Spagna e Regno Unito, al contrario, presentano indicatori economici meno positivi. Il Paese iberico dovrebbe registrare il più pronunciato calo del Pil tra gli Stati analizzati, mentre il Regno Unito si colloca tra i peggiori in termini di tasso di disoccupazione, che dovrebbe quasi raddoppiare rispetto ai livelli pre-crisi. 

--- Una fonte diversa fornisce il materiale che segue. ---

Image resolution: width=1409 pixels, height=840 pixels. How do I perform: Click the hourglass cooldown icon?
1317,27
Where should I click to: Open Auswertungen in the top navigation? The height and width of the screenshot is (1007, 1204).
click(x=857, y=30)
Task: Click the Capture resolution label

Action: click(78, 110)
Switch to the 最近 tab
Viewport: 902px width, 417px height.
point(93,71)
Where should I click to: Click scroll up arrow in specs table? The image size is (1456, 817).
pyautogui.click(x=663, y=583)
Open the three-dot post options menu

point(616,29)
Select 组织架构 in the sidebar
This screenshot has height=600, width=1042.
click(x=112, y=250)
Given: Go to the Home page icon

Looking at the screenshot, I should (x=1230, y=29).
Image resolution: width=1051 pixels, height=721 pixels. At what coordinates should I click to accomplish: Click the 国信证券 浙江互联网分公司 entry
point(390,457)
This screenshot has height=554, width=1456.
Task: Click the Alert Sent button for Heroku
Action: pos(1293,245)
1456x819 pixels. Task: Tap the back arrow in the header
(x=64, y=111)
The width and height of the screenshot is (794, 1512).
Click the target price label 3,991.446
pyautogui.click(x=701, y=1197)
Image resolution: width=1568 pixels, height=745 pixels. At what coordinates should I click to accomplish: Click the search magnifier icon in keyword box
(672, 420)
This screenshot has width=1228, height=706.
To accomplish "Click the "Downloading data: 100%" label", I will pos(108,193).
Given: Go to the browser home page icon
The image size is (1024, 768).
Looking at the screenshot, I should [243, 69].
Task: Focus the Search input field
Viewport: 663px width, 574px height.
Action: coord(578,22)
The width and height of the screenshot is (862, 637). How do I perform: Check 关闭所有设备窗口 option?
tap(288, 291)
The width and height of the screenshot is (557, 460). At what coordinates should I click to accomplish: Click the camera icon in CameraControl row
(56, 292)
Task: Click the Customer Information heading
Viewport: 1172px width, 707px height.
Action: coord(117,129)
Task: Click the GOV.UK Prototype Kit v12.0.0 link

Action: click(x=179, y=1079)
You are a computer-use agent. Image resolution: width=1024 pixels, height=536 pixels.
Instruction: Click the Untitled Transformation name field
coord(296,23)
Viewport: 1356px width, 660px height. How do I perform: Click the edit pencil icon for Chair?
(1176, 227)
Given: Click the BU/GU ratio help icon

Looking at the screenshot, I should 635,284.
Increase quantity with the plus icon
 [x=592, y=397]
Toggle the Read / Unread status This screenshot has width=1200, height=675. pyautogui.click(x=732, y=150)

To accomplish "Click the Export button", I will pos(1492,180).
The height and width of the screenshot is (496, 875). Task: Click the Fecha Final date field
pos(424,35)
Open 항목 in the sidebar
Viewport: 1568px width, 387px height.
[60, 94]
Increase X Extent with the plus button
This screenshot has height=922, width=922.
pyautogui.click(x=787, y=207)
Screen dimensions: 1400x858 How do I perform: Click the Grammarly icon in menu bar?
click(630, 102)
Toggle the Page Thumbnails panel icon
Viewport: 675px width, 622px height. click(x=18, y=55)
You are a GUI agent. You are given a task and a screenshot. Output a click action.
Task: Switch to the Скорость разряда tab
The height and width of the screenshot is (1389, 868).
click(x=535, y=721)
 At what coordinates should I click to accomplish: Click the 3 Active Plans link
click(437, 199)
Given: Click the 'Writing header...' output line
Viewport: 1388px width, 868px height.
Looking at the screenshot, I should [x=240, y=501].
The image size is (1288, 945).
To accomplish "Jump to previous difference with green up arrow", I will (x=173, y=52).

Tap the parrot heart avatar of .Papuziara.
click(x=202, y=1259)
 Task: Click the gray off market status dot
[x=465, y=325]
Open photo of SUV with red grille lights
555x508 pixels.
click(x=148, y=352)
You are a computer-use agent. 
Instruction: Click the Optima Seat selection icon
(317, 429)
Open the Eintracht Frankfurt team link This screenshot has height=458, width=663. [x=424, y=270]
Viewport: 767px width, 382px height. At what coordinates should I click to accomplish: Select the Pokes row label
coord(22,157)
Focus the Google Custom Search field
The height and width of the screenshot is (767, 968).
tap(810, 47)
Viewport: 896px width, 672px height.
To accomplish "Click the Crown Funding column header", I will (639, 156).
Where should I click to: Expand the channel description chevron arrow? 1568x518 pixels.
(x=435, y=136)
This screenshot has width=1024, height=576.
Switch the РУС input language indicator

Per quanto riguarda l’Italia, emerge come il nostro Paese sia stato capace di stabilizzarsi dopo aver subito il grave impatto a livello sanitario della prima ondata della pandemia in Europa. L’introduzione di un ingente pacchetto di misure macro-economiche e il ricorso alla cassa integrazione per proteggere i lavoratori dei settori impattati dal lockdown hanno permesso di contenere momentaneamente la disoccupazione, generando un cauto ottimismo nei confronti della gestione economica della crisi. 

Suggerimenti per mitigare l'impatto del Covid19

Sulla base dei risultati del report, è stato anche possibile elaborare della raccomandazioni per i policy-maker:
 

  • Essere reattivi: i Paesi che hanno risposto prontamente mettendo subito in atto un pacchetto di stimoli economici sono riusciti ad affrontare meglio la situazione.
  • Sostenere l'occupazione: la cassa integrazione e altri programmi simili a orario di lavoro ridotto hanno fatto sì che le persone continuassero a lavorare, evitando licenziamenti di massa.
  • Mantenere l'attività economica: ogni settimana di blocco delle attività economiche aumenta esponenzialmente l'impatto negativo, riducendo il potenziale per una ripresa dell’economia
  • Cooperazione dei decison-maker: i Paesi con un modello di dialogo sociale basato sulla negoziazione piuttosto che sul confronto, mostrano risultati migliori e una maggiore fiducia nel processo politico e nel sentiment dei consumatori.
  • Concentrarsi sul sostegno finanziario ai beneficiari: le imprese e i lavoratori di molti paesi non hanno ancora ricevuto il sostegno promesso, come indicato nei rispettivi pacchetti di stimolo.